### [EXERCISE DETAILS]
Give a single number in reply. It is the count of lines below that contain the string "screenshot".

### [DATA EXCERPTS]
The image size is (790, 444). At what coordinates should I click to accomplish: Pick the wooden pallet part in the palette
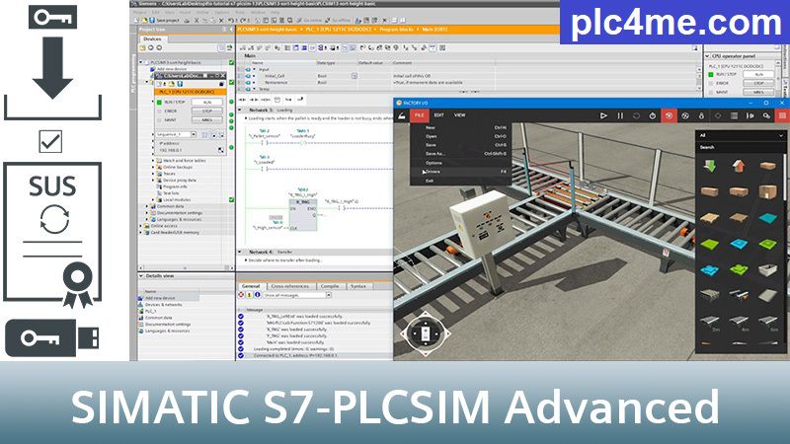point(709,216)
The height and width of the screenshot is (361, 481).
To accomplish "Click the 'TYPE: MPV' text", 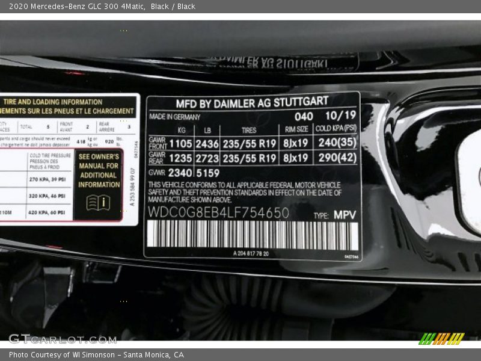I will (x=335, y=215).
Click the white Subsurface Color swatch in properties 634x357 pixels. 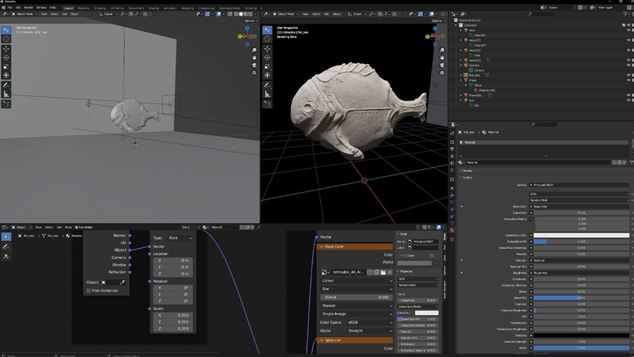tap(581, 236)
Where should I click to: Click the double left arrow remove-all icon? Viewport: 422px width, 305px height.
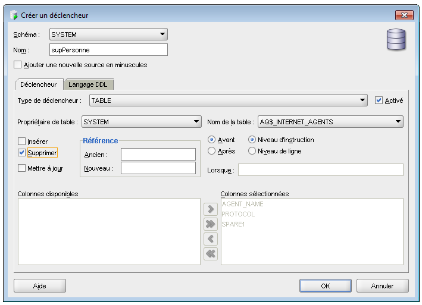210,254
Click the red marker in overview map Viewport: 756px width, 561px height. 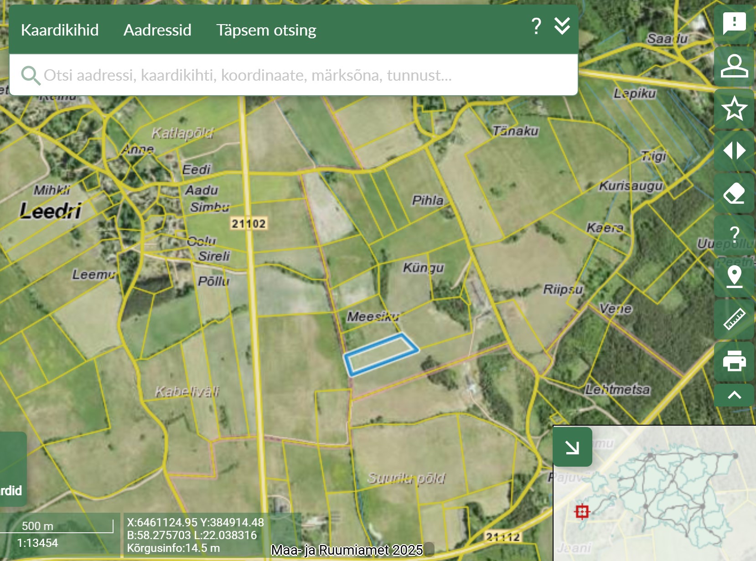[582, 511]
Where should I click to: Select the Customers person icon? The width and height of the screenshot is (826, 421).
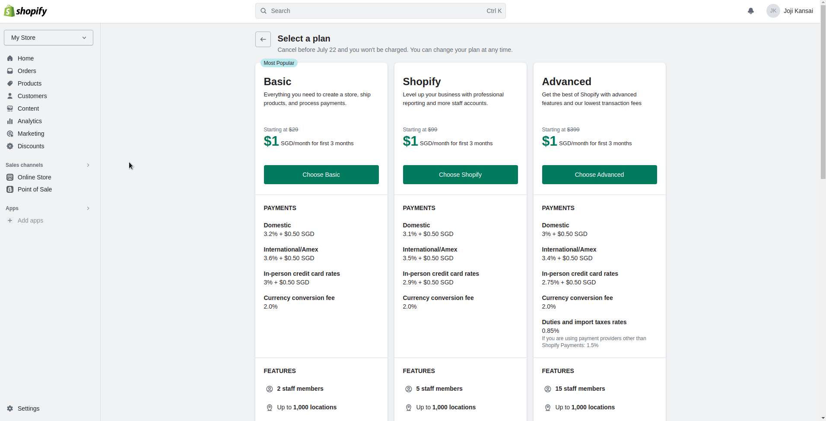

### [RESULT OF THE EXERCISE]
2